What you will do :: Using the records below, give the number of lines where the string "computer" shows up. Add nothing to it.

Data shown ::
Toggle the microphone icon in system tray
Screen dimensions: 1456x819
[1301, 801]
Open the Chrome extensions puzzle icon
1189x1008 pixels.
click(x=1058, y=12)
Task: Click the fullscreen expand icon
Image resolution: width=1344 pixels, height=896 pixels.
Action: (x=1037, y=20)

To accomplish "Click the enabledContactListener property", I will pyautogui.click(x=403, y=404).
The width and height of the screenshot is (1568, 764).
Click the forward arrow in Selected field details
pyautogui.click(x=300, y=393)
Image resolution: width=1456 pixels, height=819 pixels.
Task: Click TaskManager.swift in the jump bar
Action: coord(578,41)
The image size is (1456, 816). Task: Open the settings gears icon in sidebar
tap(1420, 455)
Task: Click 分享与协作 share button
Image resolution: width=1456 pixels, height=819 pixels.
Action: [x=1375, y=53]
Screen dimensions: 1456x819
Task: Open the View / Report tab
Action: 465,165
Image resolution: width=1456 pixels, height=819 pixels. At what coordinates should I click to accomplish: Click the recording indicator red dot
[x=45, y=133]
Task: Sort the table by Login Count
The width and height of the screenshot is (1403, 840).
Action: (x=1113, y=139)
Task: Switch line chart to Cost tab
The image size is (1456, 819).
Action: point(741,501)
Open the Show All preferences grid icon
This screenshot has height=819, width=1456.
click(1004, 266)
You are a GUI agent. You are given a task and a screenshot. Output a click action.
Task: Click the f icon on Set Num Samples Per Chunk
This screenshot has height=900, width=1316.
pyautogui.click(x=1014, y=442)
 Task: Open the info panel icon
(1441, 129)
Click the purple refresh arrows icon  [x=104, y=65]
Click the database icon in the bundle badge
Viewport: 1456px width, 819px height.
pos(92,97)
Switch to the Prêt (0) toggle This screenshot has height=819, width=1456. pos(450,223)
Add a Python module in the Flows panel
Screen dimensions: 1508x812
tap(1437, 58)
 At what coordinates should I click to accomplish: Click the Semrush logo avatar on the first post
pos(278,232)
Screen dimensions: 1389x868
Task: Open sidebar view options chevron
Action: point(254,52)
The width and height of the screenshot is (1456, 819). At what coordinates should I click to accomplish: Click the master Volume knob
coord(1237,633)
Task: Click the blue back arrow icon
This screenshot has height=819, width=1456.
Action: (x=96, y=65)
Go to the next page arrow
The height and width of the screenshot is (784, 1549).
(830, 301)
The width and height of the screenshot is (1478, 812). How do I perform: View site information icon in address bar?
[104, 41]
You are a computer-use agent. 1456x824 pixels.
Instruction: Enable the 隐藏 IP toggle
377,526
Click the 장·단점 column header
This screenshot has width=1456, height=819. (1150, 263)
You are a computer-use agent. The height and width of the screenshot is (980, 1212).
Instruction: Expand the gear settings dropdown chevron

Answer to this problem :: 2